QUOTED PASSAGE:
A questionable but promising interpretation of Polish folklore, the futility of fighting terrorism, excellent Korean drama and an errant scary video game.
This article contains spoilers.
‘My Monsters and You’ Netflix’s The Witcher (season 1)
Start – 4:54
Netflix were put in a tough spot with this one. The Witcher III is held in very high regard by the primary audience for this TV adaptation. We know and the love the characters even if the story told by the video games is largely separate from the books.
The TV series is a very mixed bag. It’s a stumbling, grasping adaptation that seems to underestimate both the strength and popularity of the source material. The writing is all over the place, as is the costume design, and the screenplay was probably scattered on the floor at some point during the production and nobody knew how to put it back together again.
It’s saved by Henry Cavill as Geralt. He looks, acts and sounds the part. It’d be hard to imagine a better version of the character in a live action context. And that’s because he’s a carbon copy of CD Projekt RED’s interpretation, down to imitating Doug Cockle’s gruff vocal performance.
Apart from the bard Jaskier, the rest of the cast is a bit weak. Yennefer lacks the attitude and presence of her video game counterpart. She’s small and unimpactful in comparison. I don’t even remember what Triss looks like. And the rest is a sea of faces that go by like bubbles in the swamp.
Nevertheless, I feel like this series has potential and I’m excited to watch the next season tomorrow. I hear it’s a lot better. Aren’t those some famous last words.
‘You Could’ve Been Nice’ Homeland (season 4, episode 10)
4:54 – 11:15
Homeland is one of my favourite TV series to date. I’ve rewatched it several times and it has the rare quality of making me really think about the events depicted and the decisions made by the characters.
One should be forgiven for thinking it’s just another regurgitation of American jingoism about the evils of Muslims and Russians. It follows the same themes but from a much colder and unflattering light.
Our main characters, Carrie Matthews and Saul Berenson, are not good people. They are not shown to us as morally upstanding or even necessarily justified in their actions. They are interesting and relatable. But you will not like them, at least not all of the time.
This recording was made after watching episode 10 of season 4, entitled 13 Hours in Islamabad. After playing the Americans for fools, a terrorist leader assaults the US embassy to dismantle their entire intelligence network. In the process, one of Carrie’s agents is killed.
In season 4, our protagonists lose. The Americans lose. That’s what makes Homeland different. It portrays the grim reality of counter-terrorism and intelligence operations. And at no point does it wave the star-spangled banner around or demonise the foreigners.

DATASET:

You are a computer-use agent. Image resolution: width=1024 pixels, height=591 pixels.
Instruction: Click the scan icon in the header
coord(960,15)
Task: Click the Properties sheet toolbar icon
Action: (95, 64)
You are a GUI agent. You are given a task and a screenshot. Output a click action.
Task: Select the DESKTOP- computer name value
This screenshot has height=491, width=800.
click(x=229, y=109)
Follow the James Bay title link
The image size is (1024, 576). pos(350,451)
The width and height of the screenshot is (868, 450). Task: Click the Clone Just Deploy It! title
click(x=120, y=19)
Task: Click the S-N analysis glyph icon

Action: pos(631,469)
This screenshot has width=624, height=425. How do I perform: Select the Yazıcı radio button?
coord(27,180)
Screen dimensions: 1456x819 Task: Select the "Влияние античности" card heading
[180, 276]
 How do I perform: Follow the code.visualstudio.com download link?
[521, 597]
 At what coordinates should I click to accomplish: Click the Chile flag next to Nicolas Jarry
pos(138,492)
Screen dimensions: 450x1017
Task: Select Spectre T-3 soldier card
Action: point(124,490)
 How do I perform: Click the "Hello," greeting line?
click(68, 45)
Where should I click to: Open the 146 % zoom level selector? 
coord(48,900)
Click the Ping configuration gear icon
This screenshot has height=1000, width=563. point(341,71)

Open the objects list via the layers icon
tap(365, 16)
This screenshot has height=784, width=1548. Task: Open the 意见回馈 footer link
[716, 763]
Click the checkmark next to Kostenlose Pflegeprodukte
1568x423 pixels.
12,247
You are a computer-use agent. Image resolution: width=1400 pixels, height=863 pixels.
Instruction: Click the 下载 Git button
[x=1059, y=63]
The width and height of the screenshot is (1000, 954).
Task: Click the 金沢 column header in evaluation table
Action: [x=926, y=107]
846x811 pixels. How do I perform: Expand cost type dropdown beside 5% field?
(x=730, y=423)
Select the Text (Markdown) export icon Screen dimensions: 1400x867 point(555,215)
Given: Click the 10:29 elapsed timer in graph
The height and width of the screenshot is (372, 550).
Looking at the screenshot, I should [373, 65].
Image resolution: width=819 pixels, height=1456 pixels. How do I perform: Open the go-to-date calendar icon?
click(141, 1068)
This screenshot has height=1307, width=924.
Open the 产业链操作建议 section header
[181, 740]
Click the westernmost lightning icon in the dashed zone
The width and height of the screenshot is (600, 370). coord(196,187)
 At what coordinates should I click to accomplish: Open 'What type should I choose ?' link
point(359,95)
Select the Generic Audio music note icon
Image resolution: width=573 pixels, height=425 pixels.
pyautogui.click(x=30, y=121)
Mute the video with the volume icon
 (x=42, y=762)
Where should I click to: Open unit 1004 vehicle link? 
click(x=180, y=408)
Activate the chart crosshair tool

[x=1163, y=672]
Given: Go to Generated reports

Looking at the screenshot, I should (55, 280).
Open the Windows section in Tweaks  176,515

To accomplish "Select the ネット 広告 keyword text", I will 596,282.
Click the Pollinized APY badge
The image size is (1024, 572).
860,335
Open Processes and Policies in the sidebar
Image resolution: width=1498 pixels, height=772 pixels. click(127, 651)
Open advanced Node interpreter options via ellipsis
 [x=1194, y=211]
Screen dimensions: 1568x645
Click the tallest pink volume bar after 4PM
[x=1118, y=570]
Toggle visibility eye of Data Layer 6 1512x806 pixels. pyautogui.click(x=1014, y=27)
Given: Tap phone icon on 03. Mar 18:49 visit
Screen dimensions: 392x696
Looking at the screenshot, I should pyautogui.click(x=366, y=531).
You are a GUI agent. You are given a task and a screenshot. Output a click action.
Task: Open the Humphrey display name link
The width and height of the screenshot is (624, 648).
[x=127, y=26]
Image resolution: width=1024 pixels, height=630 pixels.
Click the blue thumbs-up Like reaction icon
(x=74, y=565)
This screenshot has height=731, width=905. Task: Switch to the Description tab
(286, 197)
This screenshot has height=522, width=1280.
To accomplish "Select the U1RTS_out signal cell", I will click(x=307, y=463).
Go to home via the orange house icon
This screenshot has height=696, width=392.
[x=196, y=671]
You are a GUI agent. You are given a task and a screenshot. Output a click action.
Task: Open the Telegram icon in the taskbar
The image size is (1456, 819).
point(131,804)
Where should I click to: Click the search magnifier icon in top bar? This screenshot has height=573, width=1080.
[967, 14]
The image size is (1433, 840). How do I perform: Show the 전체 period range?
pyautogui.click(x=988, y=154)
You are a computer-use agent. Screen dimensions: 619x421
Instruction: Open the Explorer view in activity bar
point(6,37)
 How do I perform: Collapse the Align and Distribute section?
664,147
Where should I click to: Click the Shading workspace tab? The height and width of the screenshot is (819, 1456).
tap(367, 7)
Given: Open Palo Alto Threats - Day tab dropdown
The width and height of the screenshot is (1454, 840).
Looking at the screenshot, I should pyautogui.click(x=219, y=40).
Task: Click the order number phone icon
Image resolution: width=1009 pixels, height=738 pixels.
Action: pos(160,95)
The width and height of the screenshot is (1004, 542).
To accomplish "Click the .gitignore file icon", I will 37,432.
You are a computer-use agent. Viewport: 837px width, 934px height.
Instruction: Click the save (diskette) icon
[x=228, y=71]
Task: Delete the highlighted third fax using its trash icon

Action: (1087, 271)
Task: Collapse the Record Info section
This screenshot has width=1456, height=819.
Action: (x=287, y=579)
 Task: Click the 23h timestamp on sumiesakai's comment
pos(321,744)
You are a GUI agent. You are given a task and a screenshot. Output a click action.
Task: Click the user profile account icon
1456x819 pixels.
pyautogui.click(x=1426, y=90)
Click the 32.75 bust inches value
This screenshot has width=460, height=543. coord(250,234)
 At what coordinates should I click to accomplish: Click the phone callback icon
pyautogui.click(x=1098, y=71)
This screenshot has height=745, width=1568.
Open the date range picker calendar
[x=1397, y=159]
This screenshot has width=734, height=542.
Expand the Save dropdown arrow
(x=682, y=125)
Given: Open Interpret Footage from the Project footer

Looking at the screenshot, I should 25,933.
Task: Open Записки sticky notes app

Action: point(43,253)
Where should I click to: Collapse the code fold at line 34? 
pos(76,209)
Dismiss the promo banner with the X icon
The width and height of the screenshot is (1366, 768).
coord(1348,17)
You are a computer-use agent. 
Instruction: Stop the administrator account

STATED PROBLEM: In the TV review, render this sentence in Spanish: "Homeland is one of my favourite TV series to date."

EXERCISE RESPONSE: Homeland es una de mis series de televisión favoritas hasta la fecha.